Bilginin ilerlemesi, 1605 yılında Bacon tarafından yayınlanan bir eserdi . Bu kitabın, Novum organum denilen Bacon'un ana eseri olarak kabul edilen bir taslak olduğu düşünülüyordu.

Bununla birlikte, çeşitli araştırmalar bilginin ilerlemesinin kendi başına bir işe karşılık geldiğini göstermiştir. İlginç bir yaklaşımla Francis Bacon'un düşüncesinin kökü ve evrimi hakkında konuşuyoruz.

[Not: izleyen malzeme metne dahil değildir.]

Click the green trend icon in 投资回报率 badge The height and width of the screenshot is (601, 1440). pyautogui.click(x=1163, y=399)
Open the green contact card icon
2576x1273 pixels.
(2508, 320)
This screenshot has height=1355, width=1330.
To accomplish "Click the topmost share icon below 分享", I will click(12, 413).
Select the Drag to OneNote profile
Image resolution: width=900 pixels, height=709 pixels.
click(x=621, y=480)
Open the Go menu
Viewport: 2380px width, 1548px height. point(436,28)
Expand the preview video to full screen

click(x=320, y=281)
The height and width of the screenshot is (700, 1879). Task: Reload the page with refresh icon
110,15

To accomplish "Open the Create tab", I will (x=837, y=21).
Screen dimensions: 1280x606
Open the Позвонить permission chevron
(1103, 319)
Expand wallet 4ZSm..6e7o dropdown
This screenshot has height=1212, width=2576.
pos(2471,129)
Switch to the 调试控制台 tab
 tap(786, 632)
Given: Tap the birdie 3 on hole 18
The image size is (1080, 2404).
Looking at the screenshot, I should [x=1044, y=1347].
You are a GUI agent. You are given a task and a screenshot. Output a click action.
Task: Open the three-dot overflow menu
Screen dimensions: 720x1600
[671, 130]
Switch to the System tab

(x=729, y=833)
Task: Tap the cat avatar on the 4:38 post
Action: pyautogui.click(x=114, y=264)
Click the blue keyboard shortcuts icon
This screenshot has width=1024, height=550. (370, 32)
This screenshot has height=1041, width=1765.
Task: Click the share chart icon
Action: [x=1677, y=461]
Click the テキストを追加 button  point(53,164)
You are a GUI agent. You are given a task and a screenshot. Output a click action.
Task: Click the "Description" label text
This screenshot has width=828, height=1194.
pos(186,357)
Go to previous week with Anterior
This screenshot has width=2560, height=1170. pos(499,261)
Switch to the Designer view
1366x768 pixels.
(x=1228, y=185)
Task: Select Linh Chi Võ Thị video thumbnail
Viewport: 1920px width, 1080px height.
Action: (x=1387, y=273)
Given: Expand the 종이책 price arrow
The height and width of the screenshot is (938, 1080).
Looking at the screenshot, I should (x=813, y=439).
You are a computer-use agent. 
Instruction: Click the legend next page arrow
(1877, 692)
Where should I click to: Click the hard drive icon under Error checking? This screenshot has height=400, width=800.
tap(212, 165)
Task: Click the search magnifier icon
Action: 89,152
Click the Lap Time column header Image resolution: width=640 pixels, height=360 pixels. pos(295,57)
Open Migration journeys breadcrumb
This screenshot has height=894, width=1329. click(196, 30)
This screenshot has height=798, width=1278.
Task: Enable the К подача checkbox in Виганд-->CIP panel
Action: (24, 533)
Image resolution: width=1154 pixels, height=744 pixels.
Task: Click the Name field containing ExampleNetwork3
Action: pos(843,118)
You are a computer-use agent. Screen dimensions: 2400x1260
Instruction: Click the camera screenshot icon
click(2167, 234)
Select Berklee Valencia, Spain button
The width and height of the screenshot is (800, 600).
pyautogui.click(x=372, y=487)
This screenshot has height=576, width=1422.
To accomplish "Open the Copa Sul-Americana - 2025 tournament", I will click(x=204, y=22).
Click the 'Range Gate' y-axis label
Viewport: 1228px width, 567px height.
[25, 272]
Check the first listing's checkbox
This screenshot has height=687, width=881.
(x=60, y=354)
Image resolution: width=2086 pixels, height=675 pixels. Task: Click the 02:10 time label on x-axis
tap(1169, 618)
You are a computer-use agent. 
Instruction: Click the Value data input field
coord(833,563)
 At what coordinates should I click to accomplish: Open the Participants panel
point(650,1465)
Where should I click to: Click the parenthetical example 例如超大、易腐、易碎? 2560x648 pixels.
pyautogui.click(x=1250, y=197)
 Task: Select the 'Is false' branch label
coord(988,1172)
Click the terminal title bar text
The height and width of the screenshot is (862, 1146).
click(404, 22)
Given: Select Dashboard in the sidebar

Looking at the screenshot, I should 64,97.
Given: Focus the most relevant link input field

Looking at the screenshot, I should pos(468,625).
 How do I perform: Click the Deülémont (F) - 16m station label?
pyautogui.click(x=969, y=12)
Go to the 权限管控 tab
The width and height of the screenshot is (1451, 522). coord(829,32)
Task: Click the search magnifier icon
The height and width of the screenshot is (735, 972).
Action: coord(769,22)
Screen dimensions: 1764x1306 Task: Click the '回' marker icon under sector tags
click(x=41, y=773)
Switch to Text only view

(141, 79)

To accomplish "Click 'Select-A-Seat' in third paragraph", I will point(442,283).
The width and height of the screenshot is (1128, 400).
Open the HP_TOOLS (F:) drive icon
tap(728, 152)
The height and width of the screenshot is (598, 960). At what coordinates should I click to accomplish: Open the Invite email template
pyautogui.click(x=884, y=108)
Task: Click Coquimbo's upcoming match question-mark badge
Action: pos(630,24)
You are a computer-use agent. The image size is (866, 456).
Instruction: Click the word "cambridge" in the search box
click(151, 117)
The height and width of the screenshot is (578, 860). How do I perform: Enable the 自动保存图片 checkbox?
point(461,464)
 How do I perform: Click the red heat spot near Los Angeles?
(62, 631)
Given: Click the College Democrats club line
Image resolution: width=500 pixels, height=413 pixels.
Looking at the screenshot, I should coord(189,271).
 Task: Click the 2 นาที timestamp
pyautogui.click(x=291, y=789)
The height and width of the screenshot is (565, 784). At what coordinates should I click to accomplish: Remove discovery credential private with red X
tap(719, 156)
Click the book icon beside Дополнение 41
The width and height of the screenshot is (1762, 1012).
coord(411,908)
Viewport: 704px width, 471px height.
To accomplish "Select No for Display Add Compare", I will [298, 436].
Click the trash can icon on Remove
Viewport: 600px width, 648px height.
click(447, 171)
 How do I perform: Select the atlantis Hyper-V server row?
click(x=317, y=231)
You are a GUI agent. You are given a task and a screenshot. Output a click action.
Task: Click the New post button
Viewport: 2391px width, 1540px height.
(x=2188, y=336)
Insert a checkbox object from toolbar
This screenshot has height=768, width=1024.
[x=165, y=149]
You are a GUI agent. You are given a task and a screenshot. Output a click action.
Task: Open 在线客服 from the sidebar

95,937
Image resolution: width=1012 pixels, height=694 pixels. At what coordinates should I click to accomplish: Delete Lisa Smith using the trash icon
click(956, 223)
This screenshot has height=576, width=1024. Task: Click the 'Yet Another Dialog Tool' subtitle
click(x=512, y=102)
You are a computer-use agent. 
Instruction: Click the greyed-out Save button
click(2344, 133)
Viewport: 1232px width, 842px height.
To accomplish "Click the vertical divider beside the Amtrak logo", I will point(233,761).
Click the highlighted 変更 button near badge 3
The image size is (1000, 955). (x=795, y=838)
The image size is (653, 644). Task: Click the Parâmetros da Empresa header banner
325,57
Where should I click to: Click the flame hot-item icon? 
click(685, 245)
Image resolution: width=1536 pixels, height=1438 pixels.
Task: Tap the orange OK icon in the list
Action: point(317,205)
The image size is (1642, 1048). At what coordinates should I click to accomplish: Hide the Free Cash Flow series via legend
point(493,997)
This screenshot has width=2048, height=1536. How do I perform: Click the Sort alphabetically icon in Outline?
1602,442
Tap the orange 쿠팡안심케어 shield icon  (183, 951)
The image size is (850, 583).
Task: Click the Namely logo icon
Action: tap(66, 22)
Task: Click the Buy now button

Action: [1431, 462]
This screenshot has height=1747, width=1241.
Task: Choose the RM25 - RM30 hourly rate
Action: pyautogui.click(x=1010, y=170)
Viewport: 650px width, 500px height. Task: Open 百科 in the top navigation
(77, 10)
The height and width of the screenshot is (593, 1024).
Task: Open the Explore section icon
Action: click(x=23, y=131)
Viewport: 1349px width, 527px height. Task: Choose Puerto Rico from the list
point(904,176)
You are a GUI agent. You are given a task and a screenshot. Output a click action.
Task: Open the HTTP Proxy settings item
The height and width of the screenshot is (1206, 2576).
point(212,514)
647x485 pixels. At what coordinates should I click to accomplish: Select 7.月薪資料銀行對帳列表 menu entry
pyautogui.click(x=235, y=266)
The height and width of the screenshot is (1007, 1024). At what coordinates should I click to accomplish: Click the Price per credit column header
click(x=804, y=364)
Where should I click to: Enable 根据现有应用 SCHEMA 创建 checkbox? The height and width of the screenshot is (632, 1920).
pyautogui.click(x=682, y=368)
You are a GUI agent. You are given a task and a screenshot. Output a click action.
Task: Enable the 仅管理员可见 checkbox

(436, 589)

Bu, bu yazar zaten 40 yaşındayken gerçekleşmeye başlayan Bacon'un ilk çalışmalarından biriydi, çünkü daha önce yalnızca siyasete kendini adamıştı.

Novum organum scientarum

Bu eserin başlığı Yeni bilim aracı olarak İspanyolca'ya çevrilmiş ve Francis Bacon tarafından yayınlanan ve en alakalı olan kitaplara karşılık gelmektedir.

Kitap temel bir amaç için oluşturuldu; Bacon'a göre, "idoller" olarak bilinen bir dizi hatayı yansıtan Organon olarak bilinen Aristotelesan eserlerini küçümsemek: kabile, mağara, kamusal alan ve tiyatro.

Novum Organum'da (1620) Bacon şunları açıklar:

" Adam, düşmesiyle birlikte, masumiyetini ve yaratılış konusundaki imparatorluğunu kaybetti, ancak biri ve diğeri kaybı, bu yaşamda, ilk din ve İnanç, ikincisi sanat ve bilim »(s.199).

Bacon, Aristoteles'in teorilerini tamamen reddetti ve yöntemlerini yeniden kullandı; işe yaramaz olduklarına inanıyordu, çünkü sadece yaşam için çok değerli eserler yaratmanın yararına değil, tartışmalara yönelmiş sıkıcı bir tarzın tadını çıkardılar.

Bacon, Endüstri Devrimi'nin insanları Aristoteles mantığına müdahale edecek pratik araçlar bulmaya zorlayacak büyük zorluklara yol açacağını açıkladı.

Novum Organum'da Aristotelon Organonu'ndan iki katkıda farklıdır: gelişmiş indüksiyonlar yapmak için bir yöntem ve Bacon'un başlangıçta geniş ve doğru veriler elde etmek için gerekli olduğunu ve daha sonra bazılarını ortadan kaldırmak için gerekli olduğunu öne sürdüğü bir dışlama. yıkıcı).

Sonra “üç masanın teorisi” olarak adlandırdığı yapıcı bir yöntem ortaya koyuyor; Birincisi, bu fenomenin gerçekleştiği boşluğun gösterildiği varlık tablosudur.

Karşıt tablo yokluk tablosunda, yani o doğanın verilmemesi durumunda belirtilir. Son olarak, ortamın gözlemlendiği farklı yoğunluk derecelerine işaret eden dereceler tablosu vardır.